VietNamNet Bridge – A temperature of 30 degrees Celsius and 94 per cent humidity are hardly the ideal, inspirational conditions for celebrating an event called “mid-Autumn Festival”. Forget golden foliage, nippy evenings and the smell of wood burning in the fireplace. Suppress cravings for pumpkin pie, roasted chestnuts and hot apple cider. On the other hand, where else would you find pink dogs sculpted out of succulent pomelo? Dragons chiseled from carrots? Lanterns in the shape of grains of rice?



{keywords}

Tradition: Handmade masks at mid-Autumn Festival happening at the Temple of Literature, Ha Noi. 




One of this year’smain celebrations in Ha Noi was held for the first time at a unique venue, the 11th century Temple of Literature, a Confucian temple that was also the site of one of the world’s first universities. Its five courtyards, gateways, pavilions, and ancient stelae of the scholars who studied there were illuminated to serve as a backdrop to a three-day event featuring a potpourri of folk games, rituals and performances.

Viet Nam marks the traditional festival, as do some other nations in Asia, around the 15th day of the eighth month of the lunar calendar when the moon is at its fullest. Only Tet, the Lunar New Year, is designated as a more important annual observance. This year the moon will be at its fullest on October 4, but the celebrations began over the weekend.

“We wanted to bring an autumn ambiance to the city,” said one of the organisers, Hoang To Anh, decked out in a traditional ao dai costume of tunic and long pants, standing beside a table heaped high with seasonal fruit eaten, she explained, while admiring the brilliant moon.

The festival folds into one agrarian and pagan-based traditions found in different forms throughout the world, including a post-harvest theme, moon worship, thanksgiving for nature’s bounty, elements of Halloween and the Hindu Diwali festival of lights, and more.




{keywords}

Fun time: Skipping rope, a traditional children’s pastime offered to participants at the mid-Autumn Festival in Ha Noi’s Temple of Literature.




In recent years, it has evolved into a children-centred event. “When you have children, you pay particular attention to the festival,” said Tran Bao Ngoc, a model and former Miss Viet Nam, who attended the happening. “It reminds me of my childhood”.

She conceded, nonetheless, that the festival was mostly appealing for younger children. The older ones, she added ruefully, are more interested in video games and other thrills. If they do take part in a mid-autumn celebration it’s mostly to take selfies, she added with a smile.

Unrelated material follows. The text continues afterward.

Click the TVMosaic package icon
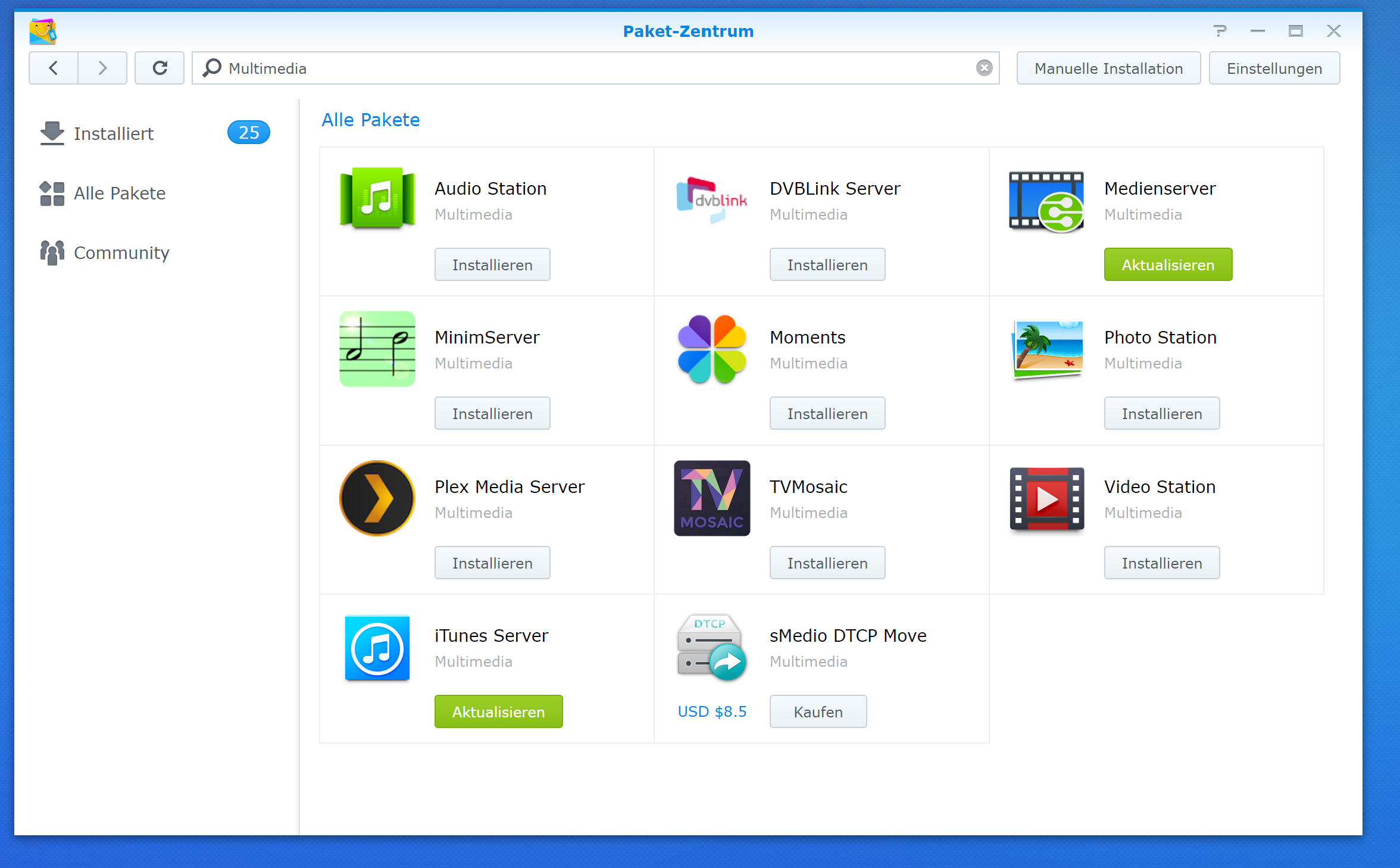This screenshot has height=868, width=1400. coord(711,498)
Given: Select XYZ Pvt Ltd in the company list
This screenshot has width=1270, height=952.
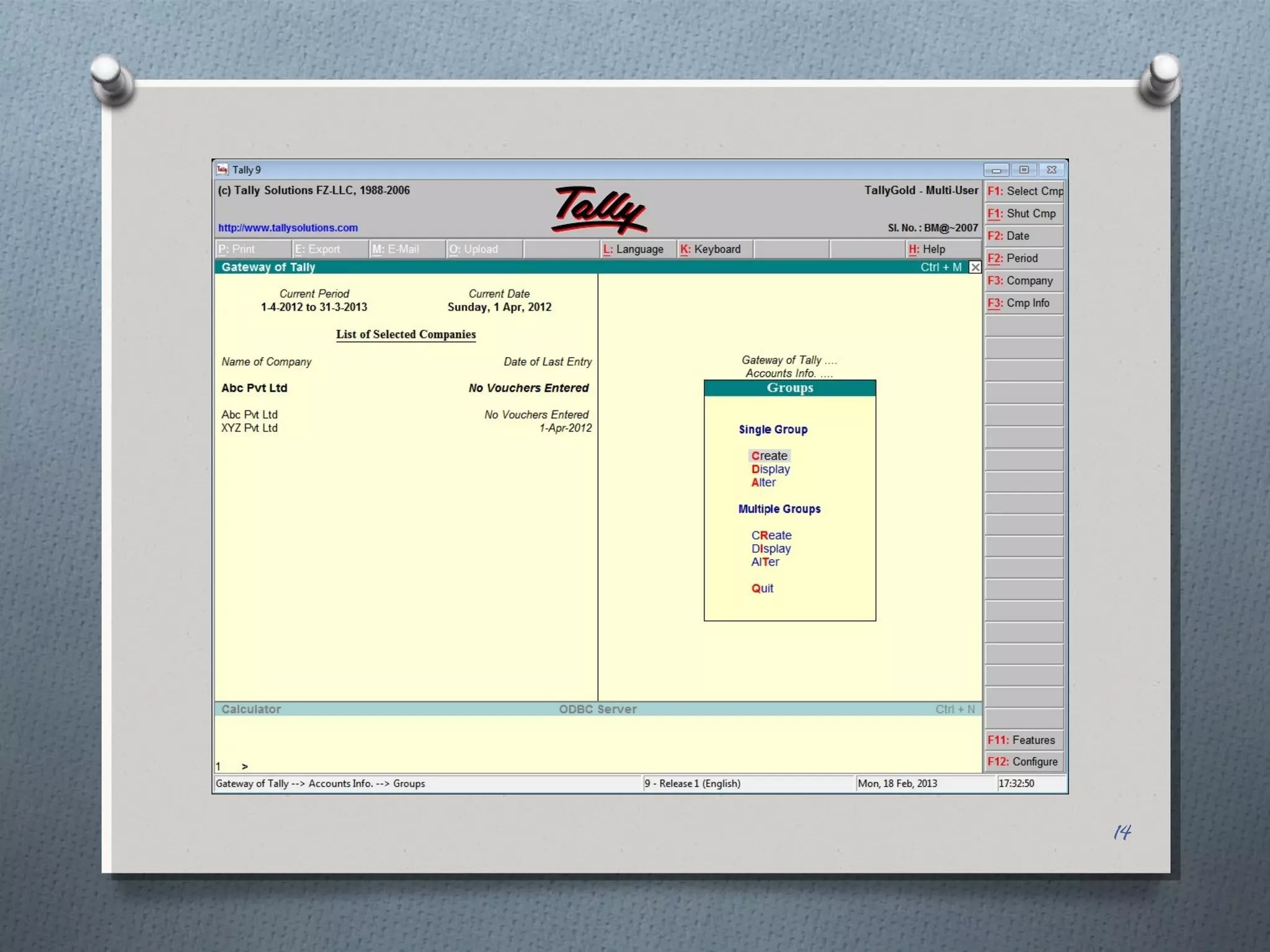Looking at the screenshot, I should 249,428.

Her observation seemed apt. The majority of the hundreds of excited children jumping with their parents in sack races, skipping rope, playing Vietnamese variations of hopscotch and pickup sticks, and learning how to make a mask, appeared on the younger side of ten. Winners were treated to a variety of goodies, ranging from masks to rice figurines known as to he, to moon cakes in the shape of animals.

Thuy Evans, a university student who was one of the volunteers handing out gifts to the children, said the festivities took her back to celebrations with her family in the countryside when she was growing up. “We would also put on masks, we had much energy to run around,” she recalled.

With all the electronic, digital toys and games today’s children have, are they still keen to get such simple presents, we asked. “This is something special to them. They are not so used to this kind of gift, but it makes them feel happy because they are enjoying the festival with their parents and grandparents,” she said.

Among the parents shepherding their toddlers in a Vietnamese-style conga line straggling behind a dancing lion and dragon was Le Thu Huyen. She explained that in some places, dance groups perform on the streets and in people’s homes and are considered to bring luck and fortune.

Under a 15th century stele inscribed with the name of a doctoral candidate who passed the imperial examinations, a nine-year-old girl was balancing twin baskets full of rice sheaves as she teetered on a log.

In one of the Temple courtyards, next to a pool festooned with floating lotus flower lanterns, a group of young women was holding incense sticks. The incense is burned, they explained in a mixture of English and pantomime, to worship the moon goddess. “Maybe,” one of them said shyly, “she will bring me good luck and I have (a) husband and children.”

The event was organized jointly by the Ha Noi People’s Committee and the Quan An Ngon ethnic food restaurant chain, which seeks to brand itself as a preserver of tradition and culture.